1.4 Better Internet for Kids 2014 - ongoing

Gradually encompassing the importance of children and youth accessing and actively using the internet, the European Strategy for a Better Internet for Children was adopted in 2012. The strategy acknowledged the importance of the previous Safer Internet Programmes through which the EU had, since 1999, coordinated and supported efforts to make the internet a safer place for children, as well as recognising the crucial role of European Safer Internet Centres (SICs). The Council of the European Union welcomed the Strategy for a Better Internet for Children, as highlighted in the Council conclusions on the European strategy for a Better Internet for Children, making recommendations to take action for more quality online content for children and stepping up awareness and empowerment, addressing Member States, the Commission and industry within their respective spheres of competence.

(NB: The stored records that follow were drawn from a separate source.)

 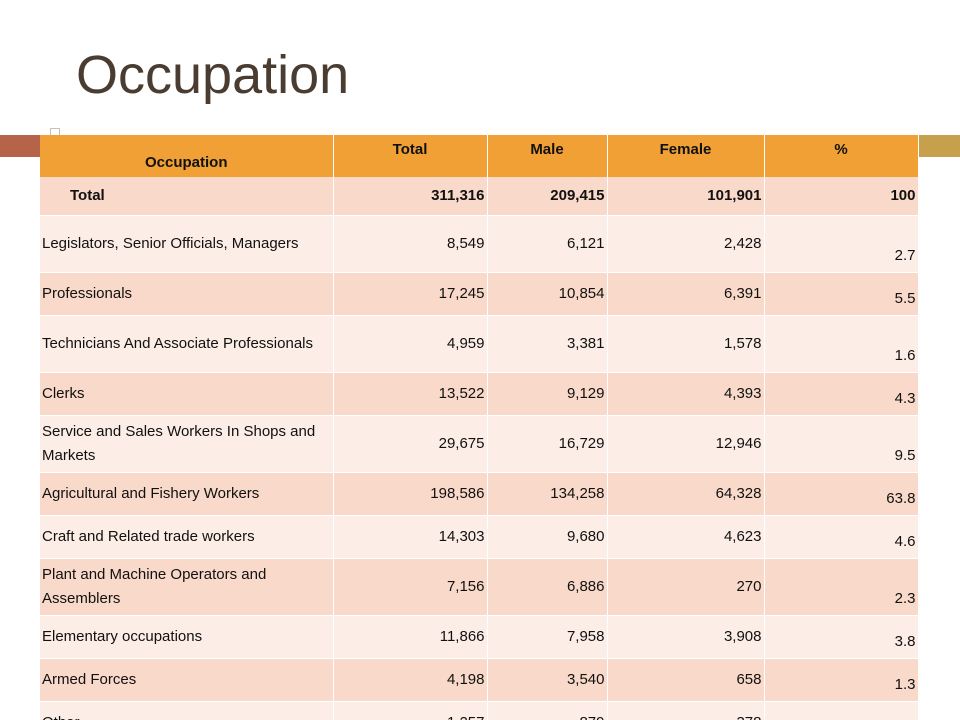 What do you see at coordinates (548, 537) in the screenshot?
I see `cell-male: 9,680` at bounding box center [548, 537].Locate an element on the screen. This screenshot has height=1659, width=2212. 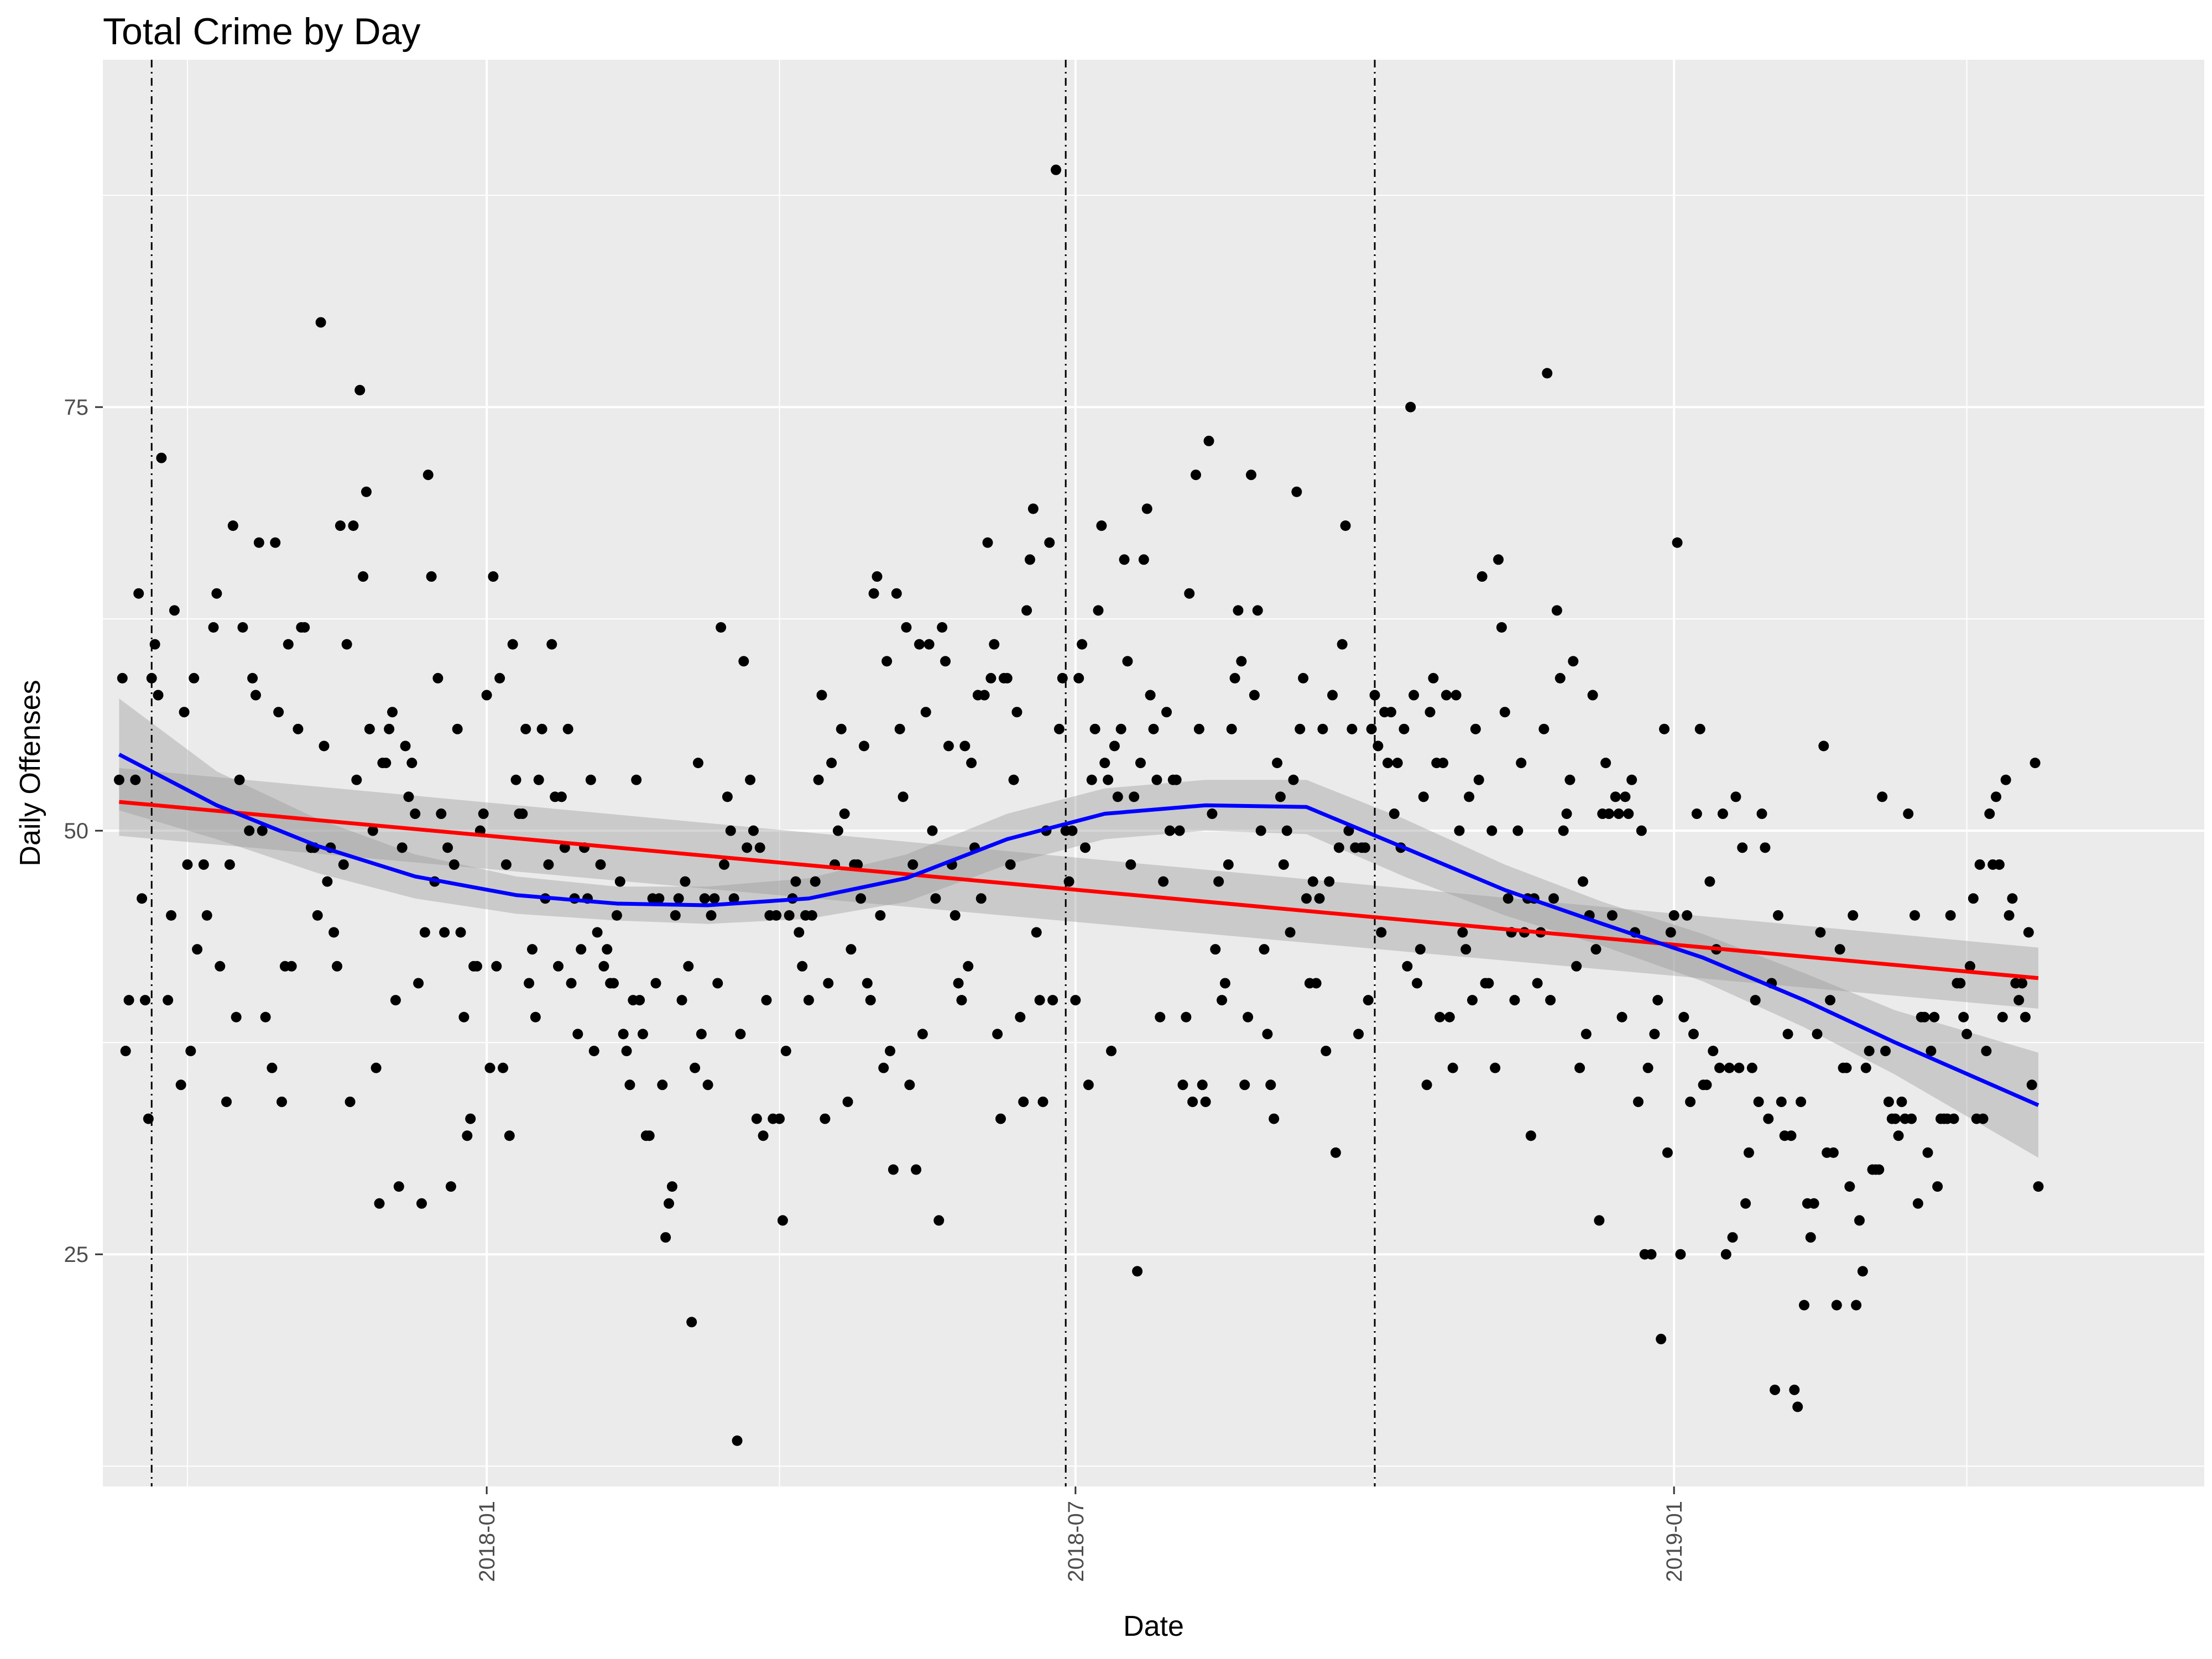
x-tick-label: 2018-07 is located at coordinates (1076, 1542).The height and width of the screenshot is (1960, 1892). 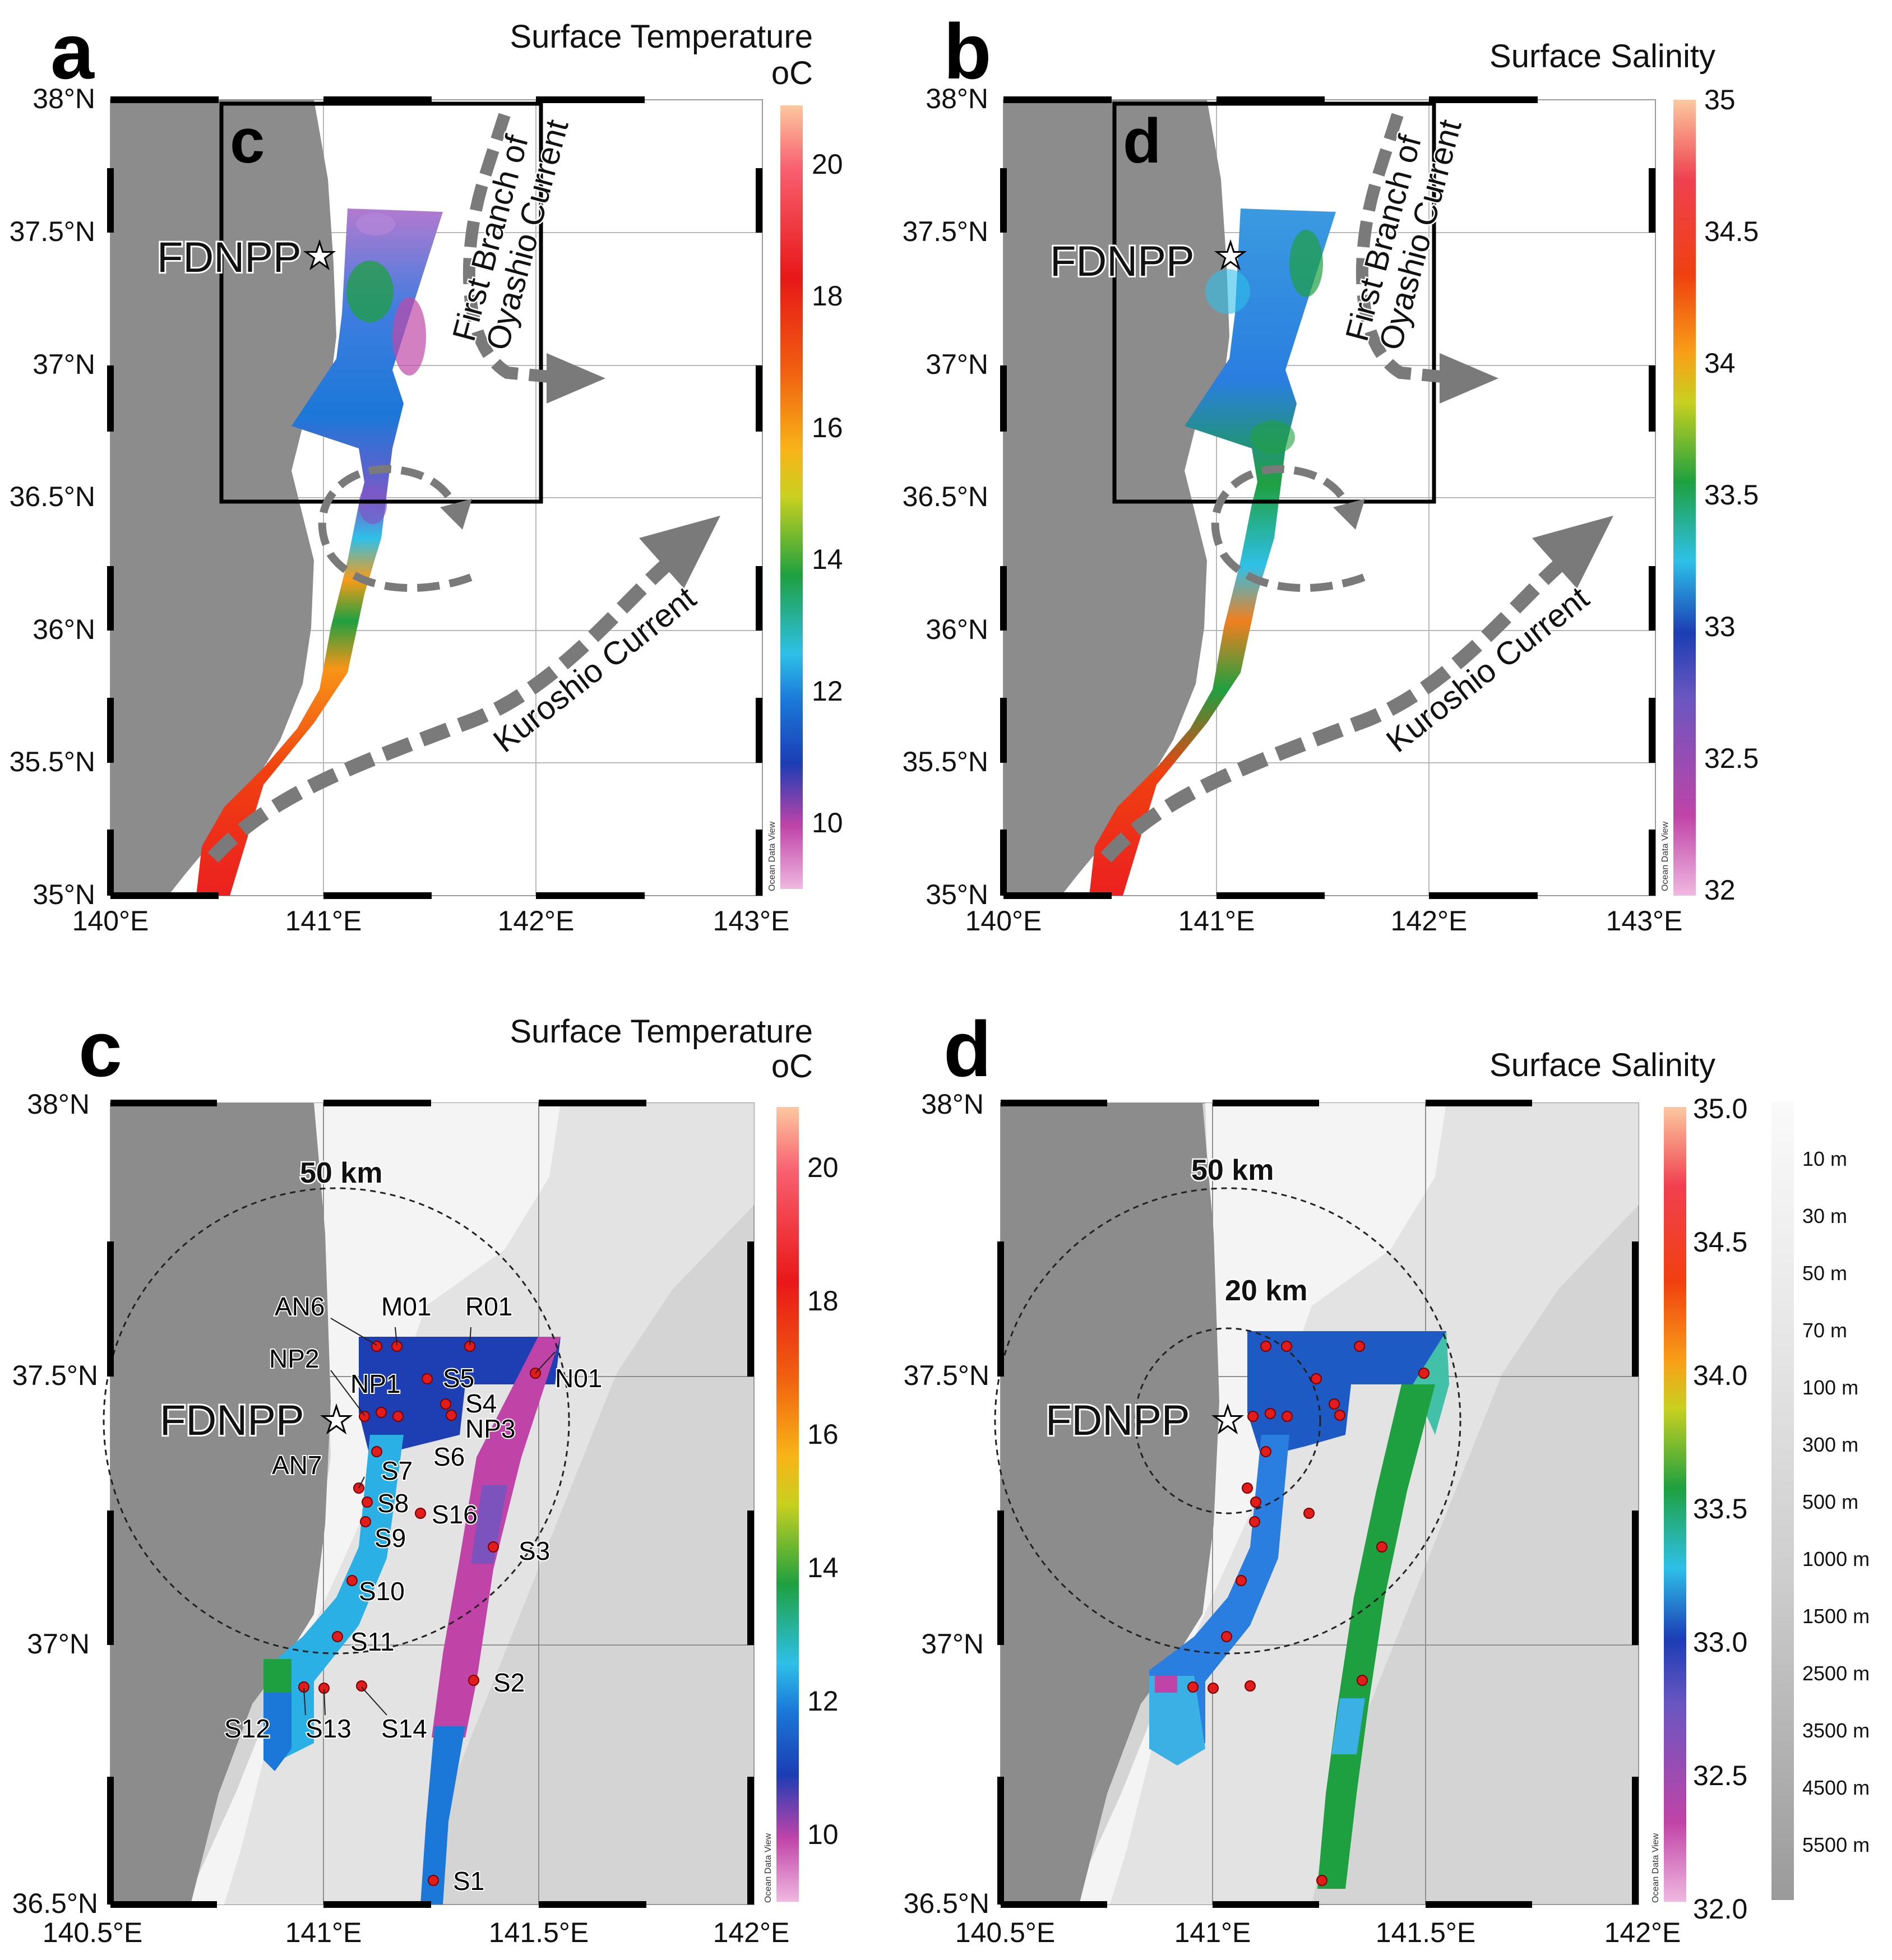 I want to click on colorbar-tick: 33, so click(x=1720, y=626).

Following its adoption in 2012, and within the context created by the European Commission Digital Agenda, the programme was referred to as Better Internet for Kids (BIK):
  • Timeframe: 2014-ongoing.
  • In its implementation, a number of project lines have been initiated through the Connecting Europe Facility (CEF), in the Digital Service Infrastructures – Safer Internet:
    • Better Internet for Kids (BIK) core service platform to share resources, services and practices between national providers of the services – the European Safer Internet Centres (SICs) – and to provide services to their users, including industry:
      • Insafe and INHOPE focus on their respective strands of work (i.e. awareness, youth participation and helpline versus hotline), as well as to externally represent the Better Internet for Kids agenda and European Safer Internet Centres, reaching out to policy makers, industry, teachers, parents, young people and children both through the BIK core service platform and through the participation in, and organisation of, meetings, campaigns and even
      • Complementary to the EU-level core services, the SICs developed generic services maintaining also national platforms and running a range of safer internet services providing awareness centres, helplines and hotlines.